* **Records for the task**

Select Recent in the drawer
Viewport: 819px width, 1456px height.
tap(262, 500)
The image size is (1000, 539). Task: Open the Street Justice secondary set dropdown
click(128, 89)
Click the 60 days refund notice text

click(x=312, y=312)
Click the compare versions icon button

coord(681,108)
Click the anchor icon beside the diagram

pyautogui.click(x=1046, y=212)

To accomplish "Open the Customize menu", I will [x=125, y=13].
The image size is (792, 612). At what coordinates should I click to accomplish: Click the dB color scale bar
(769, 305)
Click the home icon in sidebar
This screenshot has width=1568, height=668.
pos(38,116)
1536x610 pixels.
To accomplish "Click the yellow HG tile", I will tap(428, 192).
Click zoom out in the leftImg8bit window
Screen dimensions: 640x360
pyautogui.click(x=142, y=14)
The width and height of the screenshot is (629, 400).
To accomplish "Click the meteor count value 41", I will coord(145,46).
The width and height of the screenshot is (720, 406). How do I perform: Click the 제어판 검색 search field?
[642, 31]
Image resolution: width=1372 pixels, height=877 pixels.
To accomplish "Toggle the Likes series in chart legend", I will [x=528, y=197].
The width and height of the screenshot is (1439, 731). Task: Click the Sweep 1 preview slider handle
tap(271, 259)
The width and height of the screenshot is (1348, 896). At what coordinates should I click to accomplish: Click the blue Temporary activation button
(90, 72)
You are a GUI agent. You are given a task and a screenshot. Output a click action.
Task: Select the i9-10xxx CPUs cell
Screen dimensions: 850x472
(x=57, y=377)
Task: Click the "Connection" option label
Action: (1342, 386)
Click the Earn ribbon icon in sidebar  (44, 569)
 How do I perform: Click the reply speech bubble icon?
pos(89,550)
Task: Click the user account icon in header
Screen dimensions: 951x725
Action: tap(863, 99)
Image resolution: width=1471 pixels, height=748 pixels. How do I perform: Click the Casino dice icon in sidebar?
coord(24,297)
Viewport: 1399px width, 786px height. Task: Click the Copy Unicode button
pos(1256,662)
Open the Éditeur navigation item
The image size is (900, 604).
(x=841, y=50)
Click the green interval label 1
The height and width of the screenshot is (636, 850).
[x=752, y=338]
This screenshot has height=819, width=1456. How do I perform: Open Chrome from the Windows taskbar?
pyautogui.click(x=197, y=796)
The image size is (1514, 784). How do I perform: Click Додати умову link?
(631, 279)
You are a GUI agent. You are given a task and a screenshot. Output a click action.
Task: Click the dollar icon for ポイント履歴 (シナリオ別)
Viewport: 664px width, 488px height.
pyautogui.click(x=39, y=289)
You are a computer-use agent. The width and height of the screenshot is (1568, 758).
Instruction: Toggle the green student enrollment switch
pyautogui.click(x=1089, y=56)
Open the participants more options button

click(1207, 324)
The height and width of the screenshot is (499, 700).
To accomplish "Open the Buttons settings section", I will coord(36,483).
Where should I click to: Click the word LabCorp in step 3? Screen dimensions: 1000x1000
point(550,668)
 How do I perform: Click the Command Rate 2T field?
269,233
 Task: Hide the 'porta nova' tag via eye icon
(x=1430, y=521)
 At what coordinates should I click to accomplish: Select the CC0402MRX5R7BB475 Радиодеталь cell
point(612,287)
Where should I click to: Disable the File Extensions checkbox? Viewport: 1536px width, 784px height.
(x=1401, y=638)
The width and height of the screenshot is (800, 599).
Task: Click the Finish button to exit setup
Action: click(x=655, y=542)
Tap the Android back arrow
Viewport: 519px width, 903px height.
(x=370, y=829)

* **Problem**
Express every line of the items above as a JSON list of strings, one string per line, leaving out blank lines.

* **Answer to the task**
[
  "Select Recent in the drawer",
  "Viewport: 819px width, 1456px height.",
  "tap(262, 500)",
  "The image size is (1000, 539). Task: Open the Street Justice secondary set dropdown",
  "click(128, 89)",
  "Click the 60 days refund notice text",
  "click(x=312, y=312)",
  "Click the compare versions icon button",
  "coord(681,108)",
  "Click the anchor icon beside the diagram",
  "pyautogui.click(x=1046, y=212)",
  "To accomplish \"Open the Customize menu\", I will [x=125, y=13].",
  "The image size is (792, 612). At what coordinates should I click to accomplish: Click the dB color scale bar",
  "(769, 305)",
  "Click the home icon in sidebar",
  "This screenshot has width=1568, height=668.",
  "pos(38,116)",
  "1536x610 pixels.",
  "To accomplish \"Click the yellow HG tile\", I will tap(428, 192).",
  "Click zoom out in the leftImg8bit window",
  "Screen dimensions: 640x360",
  "pyautogui.click(x=142, y=14)",
  "The width and height of the screenshot is (629, 400).",
  "To accomplish \"Click the meteor count value 41\", I will coord(145,46).",
  "The width and height of the screenshot is (720, 406). How do I perform: Click the 제어판 검색 search field?",
  "[642, 31]",
  "Image resolution: width=1372 pixels, height=877 pixels.",
  "To accomplish \"Toggle the Likes series in chart legend\", I will [x=528, y=197].",
  "The width and height of the screenshot is (1439, 731). Task: Click the Sweep 1 preview slider handle",
  "tap(271, 259)",
  "The width and height of the screenshot is (1348, 896). At what coordinates should I click to accomplish: Click the blue Temporary activation button",
  "(90, 72)",
  "You are a GUI agent. You are given a task and a screenshot. Output a click action.",
  "Task: Select the i9-10xxx CPUs cell",
  "Screen dimensions: 850x472",
  "(x=57, y=377)",
  "Task: Click the \"Connection\" option label",
  "Action: (1342, 386)",
  "Click the Earn ribbon icon in sidebar  (44, 569)",
  " How do I perform: Click the reply speech bubble icon?",
  "pos(89,550)",
  "Task: Click the user account icon in header",
  "Screen dimensions: 951x725",
  "Action: tap(863, 99)",
  "Image resolution: width=1471 pixels, height=748 pixels. How do I perform: Click the Casino dice icon in sidebar?",
  "coord(24,297)",
  "Viewport: 1399px width, 786px height. Task: Click the Copy Unicode button",
  "pos(1256,662)",
  "Open the Éditeur navigation item",
  "The image size is (900, 604).",
  "(x=841, y=50)",
  "Click the green interval label 1",
  "The height and width of the screenshot is (636, 850).",
  "[x=752, y=338]",
  "This screenshot has height=819, width=1456. How do I perform: Open Chrome from the Windows taskbar?",
  "pyautogui.click(x=197, y=796)",
  "The image size is (1514, 784). How do I perform: Click Додати умову link?",
  "(631, 279)",
  "You are a GUI agent. You are given a task and a screenshot. Output a click action.",
  "Task: Click the dollar icon for ポイント履歴 (シナリオ別)",
  "Viewport: 664px width, 488px height.",
  "pyautogui.click(x=39, y=289)",
  "You are a computer-use agent. The width and height of the screenshot is (1568, 758).",
  "Instruction: Toggle the green student enrollment switch",
  "pyautogui.click(x=1089, y=56)",
  "Open the participants more options button",
  "click(1207, 324)",
  "The height and width of the screenshot is (499, 700).",
  "To accomplish \"Open the Buttons settings section\", I will coord(36,483).",
  "Where should I click to: Click the word LabCorp in step 3? Screen dimensions: 1000x1000",
  "point(550,668)",
  " How do I perform: Click the Command Rate 2T field?",
  "269,233",
  " Task: Hide the 'porta nova' tag via eye icon",
  "(x=1430, y=521)",
  " At what coordinates should I click to accomplish: Select the CC0402MRX5R7BB475 Радиодеталь cell",
  "point(612,287)",
  "Where should I click to: Disable the File Extensions checkbox? Viewport: 1536px width, 784px height.",
  "(x=1401, y=638)",
  "The width and height of the screenshot is (800, 599).",
  "Task: Click the Finish button to exit setup",
  "Action: click(x=655, y=542)",
  "Tap the Android back arrow",
  "Viewport: 519px width, 903px height.",
  "(x=370, y=829)"
]